Perhaps it’s all about definition. Maybe there has been less integrated HR outsourcing but an increase in single service line deals that are rarely termed ‘outsourcing’. Employment law advice, training, delegate management, recruitment, pensions administration and benefits have been outsourced for years, but only payroll has been labelled as outsourcing. The trend in single service line outsourcing is growing rapidly, however.
So why are people doing it? There are obviously high profile reasons; no more so than across the public sector where Sir Peter Gershon’s report has put pressure on all departments to drive efficiencies in the back-office and at the BBC where the governors are under pressure to provide licence payers with value for money.
More generally, HR directors and business partners are looking for:
- time to spend on attraction, retention and development
- service improvements to deliver quality to their customers
- cost reductions across the back office functions; standardisation of processes
- compliance with increasingly complex legislation
- the efficient use of technology investment
- multi-channel access to services via face-to-face contact, telephone, employee and manager self-service, fax and e-mail.
These things are often impossible to deliver quickly without outside help and investment. Yet many HR directors are still hesitant to move immediately to ‘full-scale’ integrated HR outsourcing as some of the early adopters did.

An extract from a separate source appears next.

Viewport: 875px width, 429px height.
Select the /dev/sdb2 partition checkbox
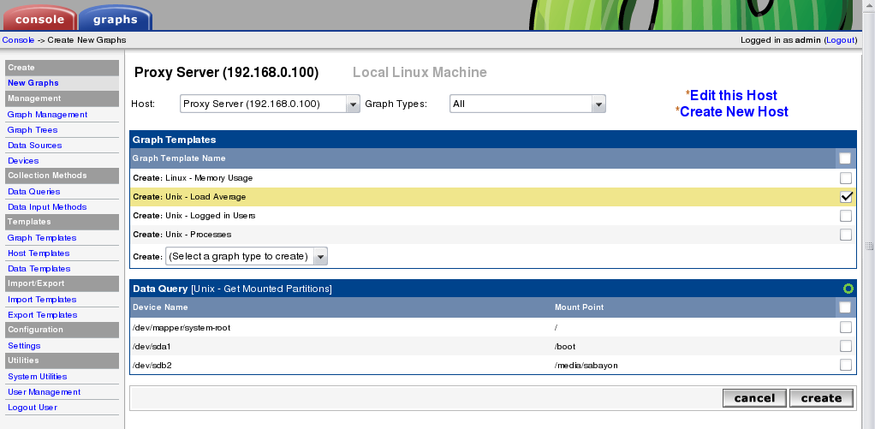(x=846, y=365)

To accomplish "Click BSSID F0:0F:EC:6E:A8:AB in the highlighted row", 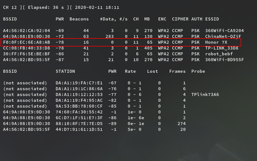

Many have a vision to make the transition to integrated services over time and are now dipping their toes in the outsourcing pond – starting with HR administration, recruitment, payroll or benefits, with other services to be added as the relationship with the provider strengthens. Although this approach may dilute the scale of early benefits to the customer, it often helps to speed up internal buy-in and approval.
My advice, when taking this approach, is to ensure that you choose a partner who shares your vision. Many providers claim to have the ability to deliver integrated HR services, but few have the breadth and proven capability to do so.